Piping hot rice and beans with veggies and cheese provide an abundance of textures and flavors sure to satisfy everyone on a frosty night.

If you don't want to use a box mix of rice try one of these two interesting recipes that can work to make your own. Try Mexican Rice or Spanish Sweet Potato Rice.

  • Duration
  • Cook Time
  • Prep Time
  • 4Servings


  • 1 tablespoon olive oil
  • 1 orange bell pepper, ribs and seeds removed, sliced
  • 8 ounces cremini or button mushrooms, quartered
  • 1 (8-ounce) box yellow Spanish-style rice, such as Near East Spanish Rice
  • 1 (15 1/2-ounce) can pinto beans, rinsed and drained
  • 1 (15 1/2-ounce) can red kidney beans, rinsed and drained
  • ½ teaspoon ground coriander
  • ¼ teaspoon garlic powder
  • ¼ teaspoon chili powder
  • 1 cup shredded Mexican blend cheese
  • ½ cup sliced black olives
  • 4 scallions, chopped
  • 1 (4-ounce) can diced green chilies, such as Ortega Original Fire Roasted Diced Green Chiles (optional)

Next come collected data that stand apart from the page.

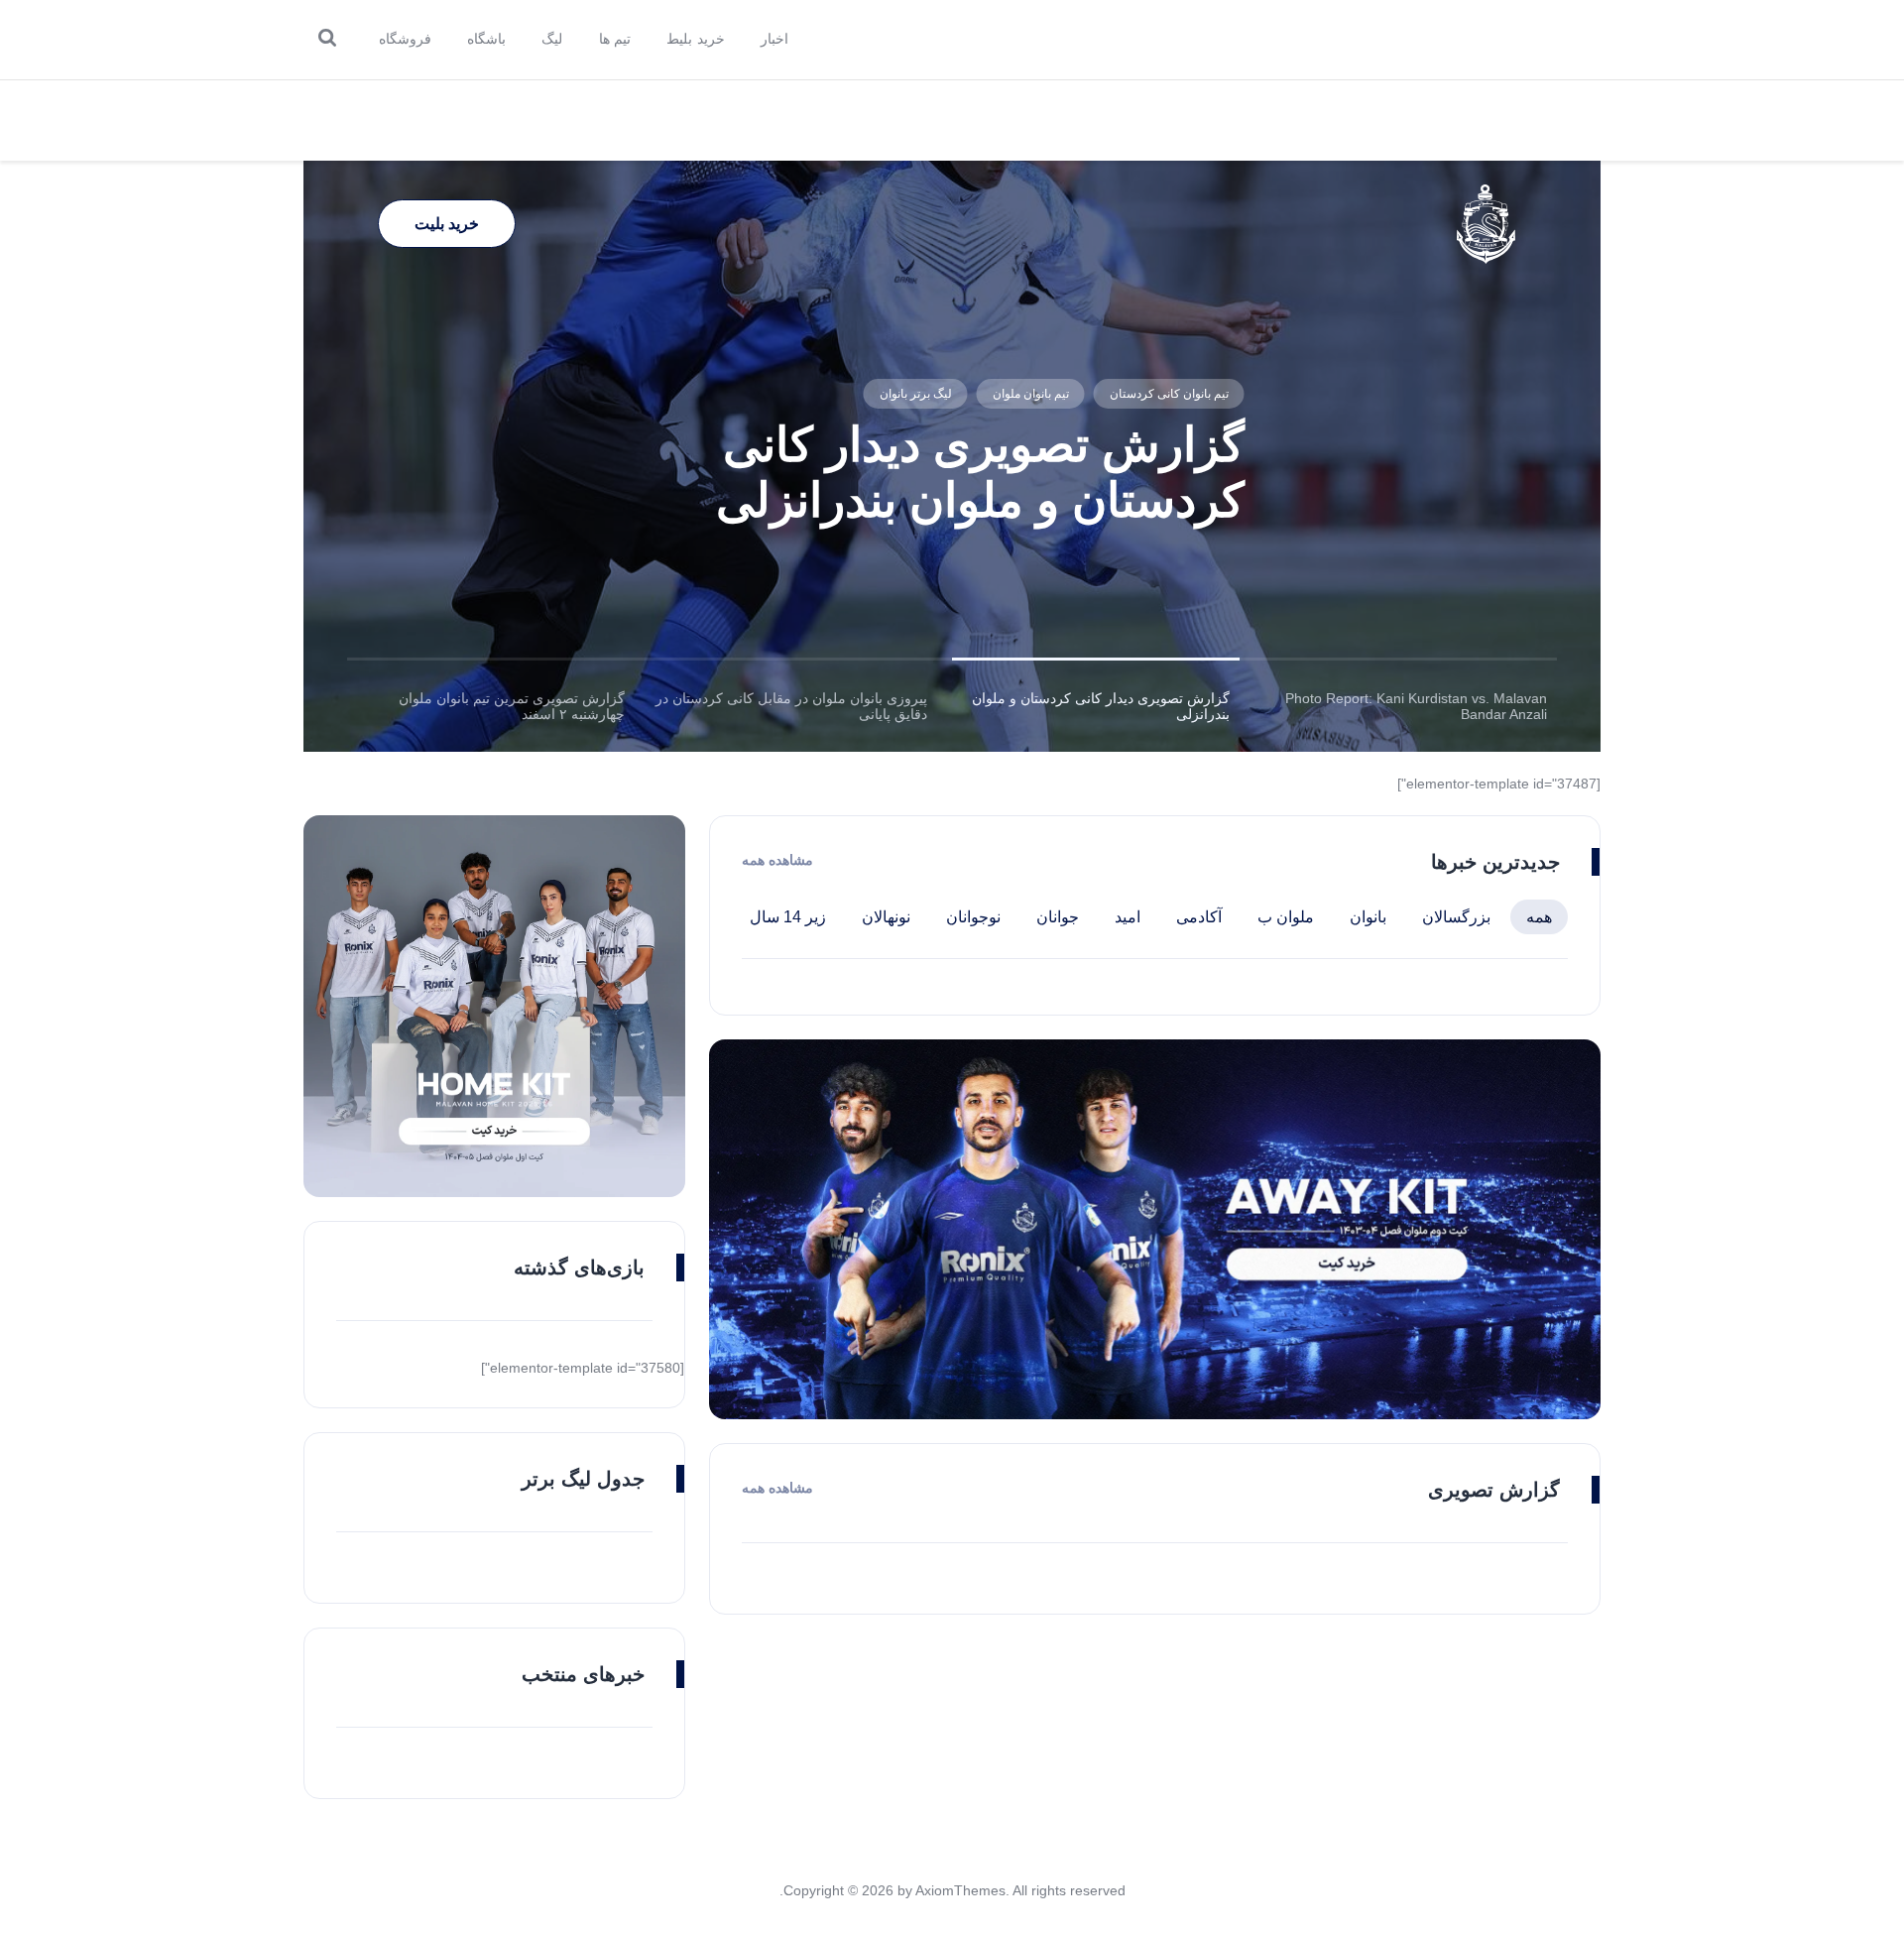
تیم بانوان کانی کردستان (1168, 394)
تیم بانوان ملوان (1030, 394)
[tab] (1405, 706)
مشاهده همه (777, 860)
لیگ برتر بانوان (915, 394)
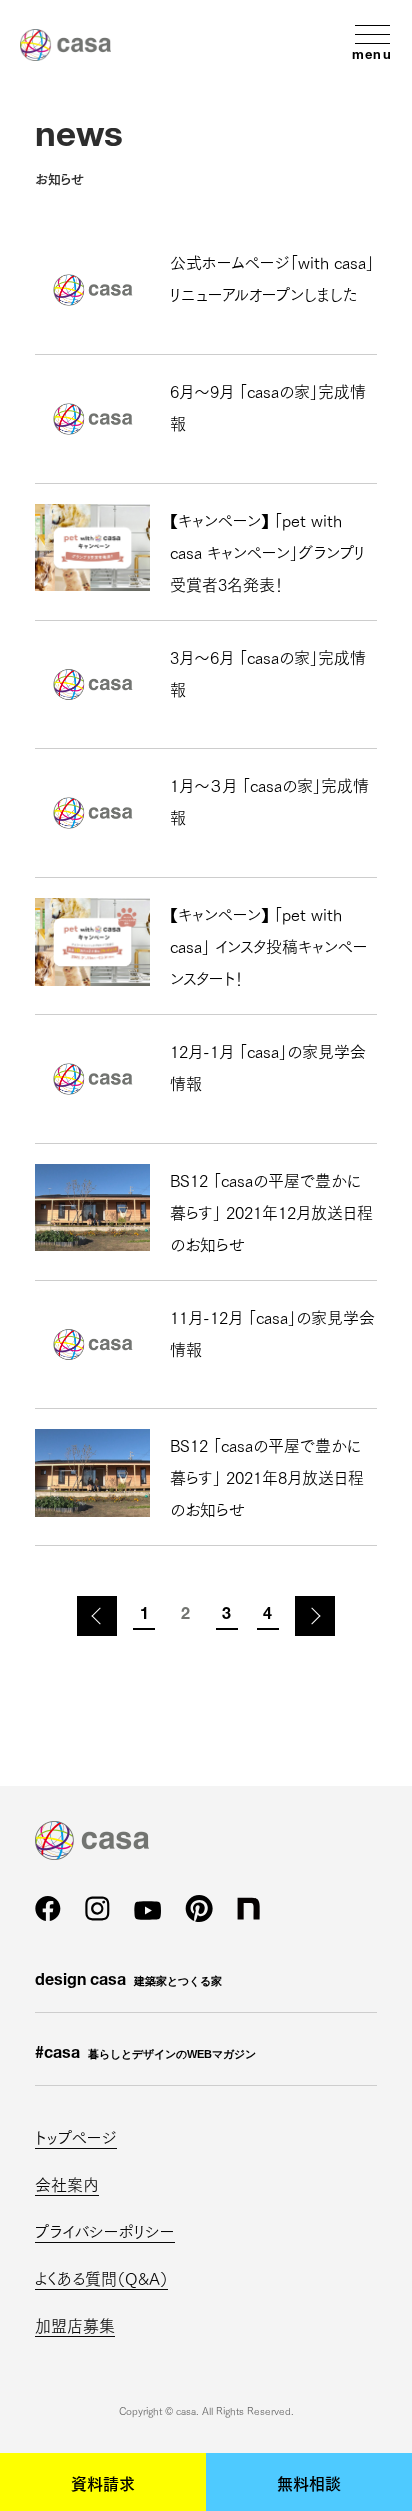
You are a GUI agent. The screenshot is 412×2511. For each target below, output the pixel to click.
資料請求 (103, 2482)
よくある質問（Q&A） (101, 2277)
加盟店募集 (75, 2324)
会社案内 (67, 2183)
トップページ (76, 2136)
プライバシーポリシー (105, 2230)
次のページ (315, 1616)
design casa (128, 1982)
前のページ (97, 1616)
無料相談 (309, 2482)
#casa (145, 2055)
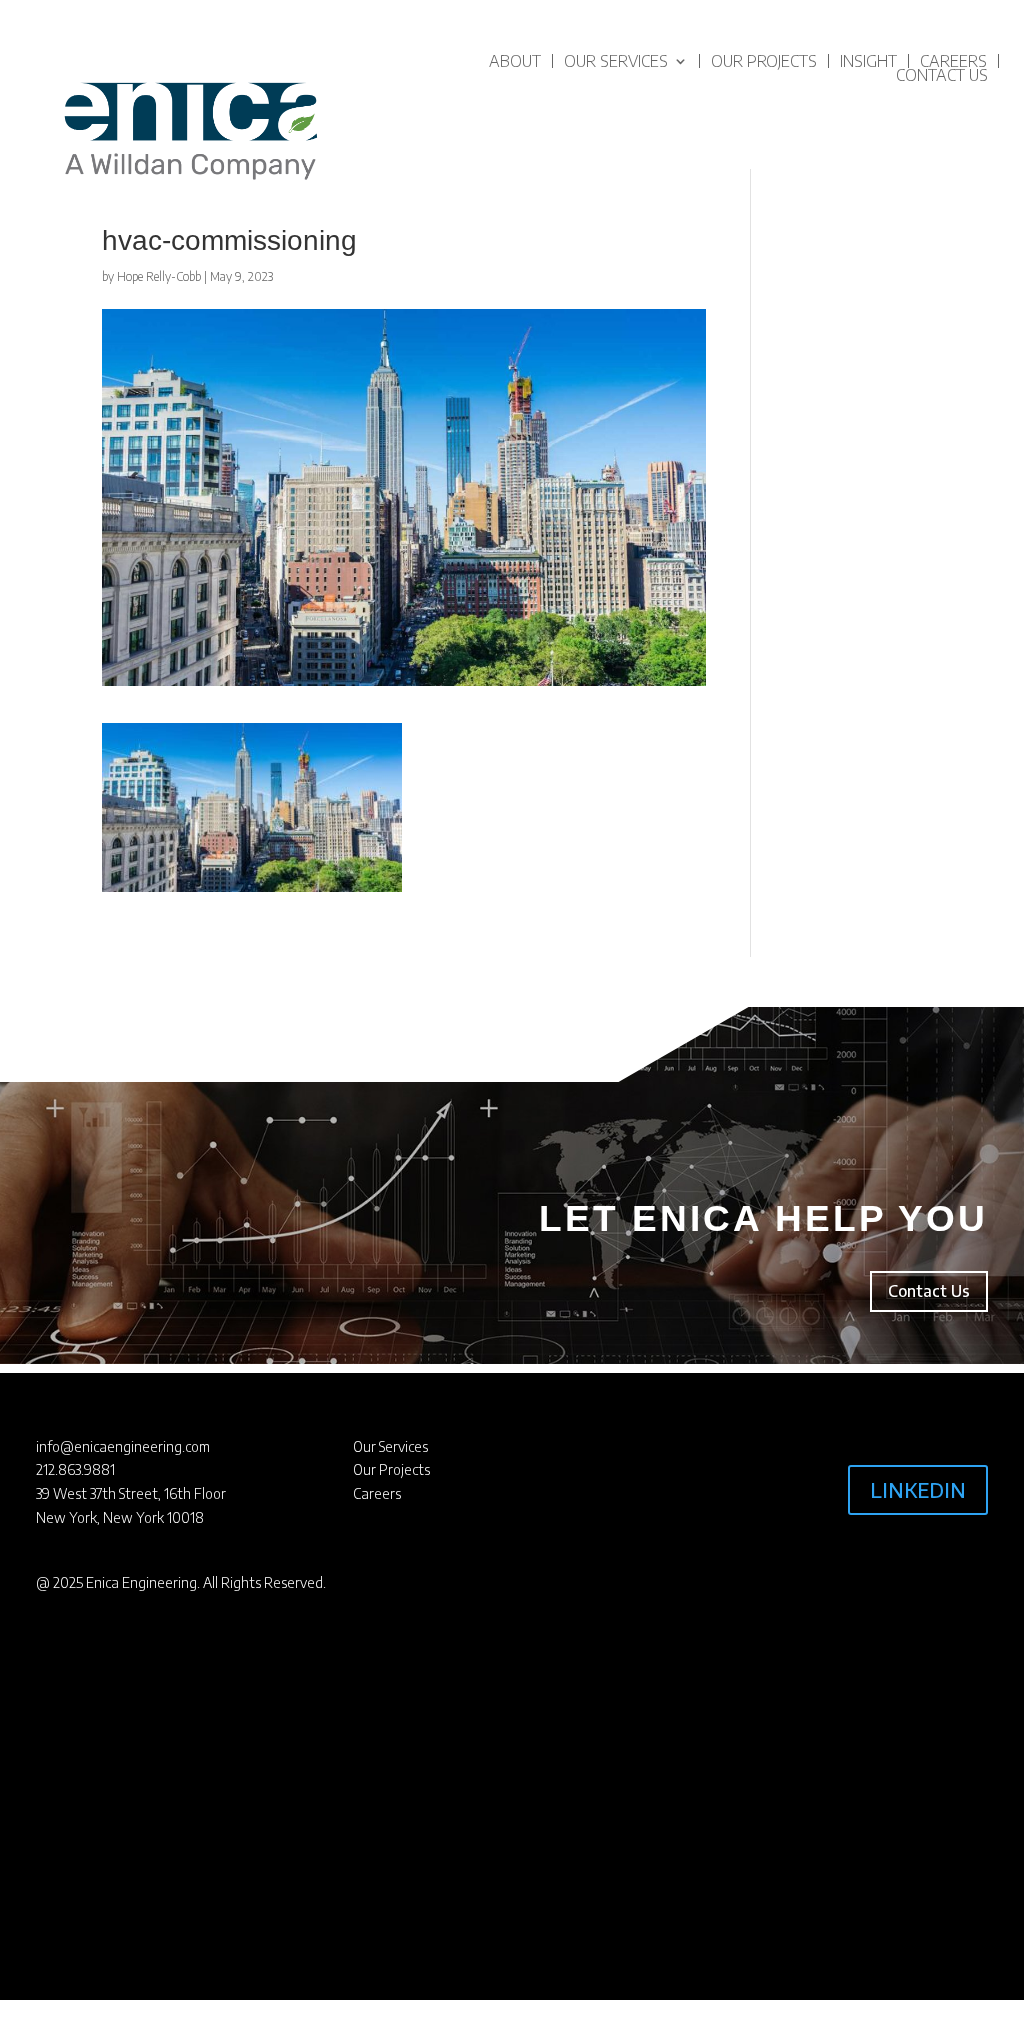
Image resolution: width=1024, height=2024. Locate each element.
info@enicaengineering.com (123, 1446)
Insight (868, 61)
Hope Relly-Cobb (159, 276)
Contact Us (942, 75)
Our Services (616, 61)
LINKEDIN (918, 1489)
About (515, 61)
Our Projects (764, 61)
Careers (953, 61)
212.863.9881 (75, 1469)
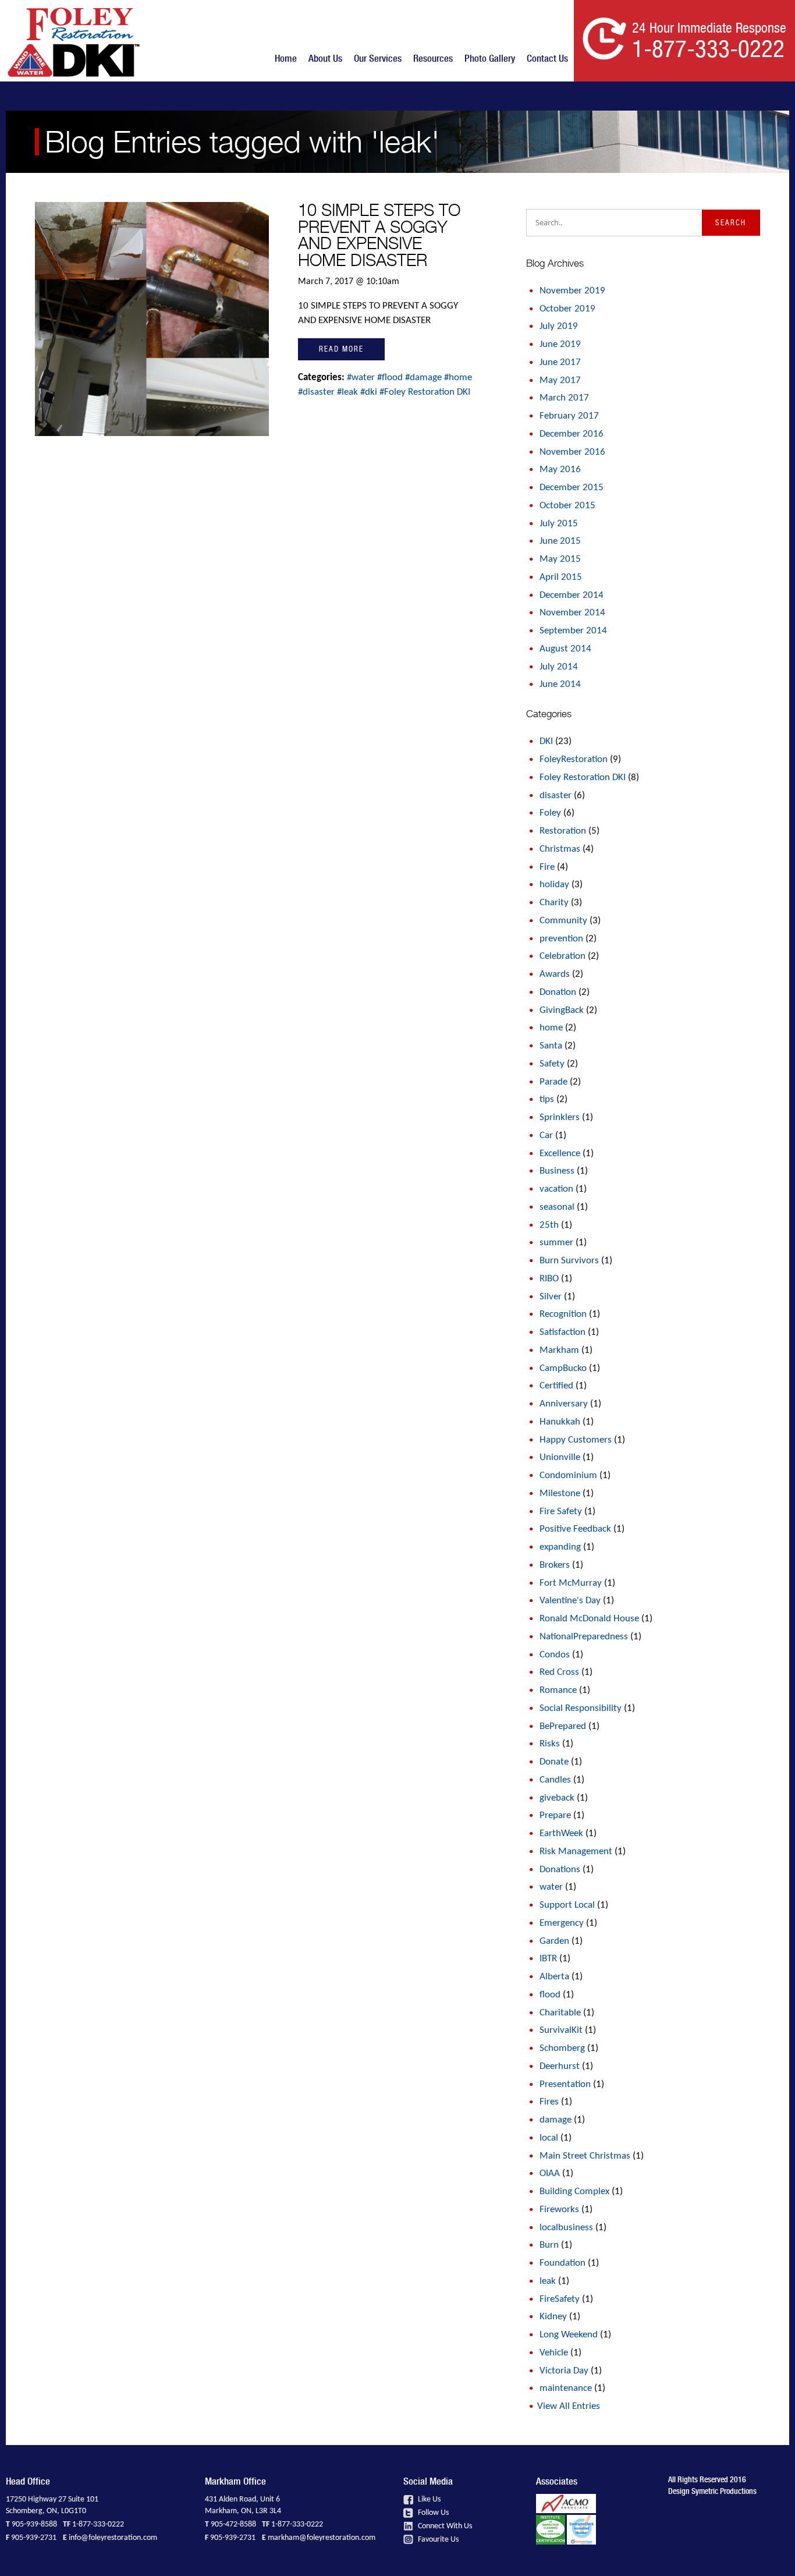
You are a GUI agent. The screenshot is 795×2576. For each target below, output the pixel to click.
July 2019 (559, 326)
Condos (555, 1655)
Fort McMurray (571, 1583)
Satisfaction (562, 1332)
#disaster (317, 392)
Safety (552, 1064)
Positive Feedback (575, 1529)
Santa (551, 1046)
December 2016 (572, 434)
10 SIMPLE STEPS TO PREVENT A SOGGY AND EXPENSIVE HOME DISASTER (379, 235)
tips (547, 1099)
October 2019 (567, 309)
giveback (557, 1798)
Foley (550, 813)
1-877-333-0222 (98, 2524)
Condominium (568, 1475)
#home (458, 377)
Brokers (555, 1565)
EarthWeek (561, 1833)
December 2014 (572, 595)
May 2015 (560, 559)
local (549, 2138)
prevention (561, 939)
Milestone (560, 1493)
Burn (549, 2245)
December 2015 (572, 487)
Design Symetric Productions (712, 2491)
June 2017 (560, 362)
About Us (325, 58)
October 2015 (567, 506)
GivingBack (562, 1010)
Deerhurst (560, 2066)
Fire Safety (561, 1511)
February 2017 (569, 416)
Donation (558, 992)
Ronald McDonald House (589, 1619)
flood (550, 1995)
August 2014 (565, 649)
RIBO (549, 1279)
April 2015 (561, 577)
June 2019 (560, 344)
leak (548, 2281)
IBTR (548, 1959)
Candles (555, 1780)
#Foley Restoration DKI (424, 392)
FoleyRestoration (574, 759)
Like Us (428, 2499)
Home (286, 58)
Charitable (560, 2013)
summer (556, 1243)
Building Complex (574, 2191)
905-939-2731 (33, 2538)
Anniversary (564, 1404)
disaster (556, 795)
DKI (546, 741)
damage (556, 2120)
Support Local (567, 1905)
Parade (553, 1082)
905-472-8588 (233, 2524)
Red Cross (559, 1672)
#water (362, 377)
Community (563, 921)
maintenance (566, 2388)
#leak (348, 392)
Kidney (553, 2317)
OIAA (550, 2173)
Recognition (563, 1314)
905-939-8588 (34, 2524)
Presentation (565, 2084)
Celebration (562, 956)
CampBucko (563, 1368)
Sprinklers (560, 1117)
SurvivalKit (561, 2030)
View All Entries (568, 2406)
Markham (559, 1350)
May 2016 (560, 469)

Heat olive oil in a large skillet over medium high heat.  Sauté peppers until slightly softened, about for 5 minutes. Add mushrooms, and sauté 2 minutes more. Add rice, beans, coriander, garlic powder, and chili powder; sauté 1 more minute. Stir in 2 cups water, and bring to a boil. Reduce heat to low and cover pot. Simmer until all the liquid is absorbed and the rice is tender, about 20 to 23 minutes. Remove from heat, and stir in cheese, olives, scallions, and green chilies, if desired, and serve.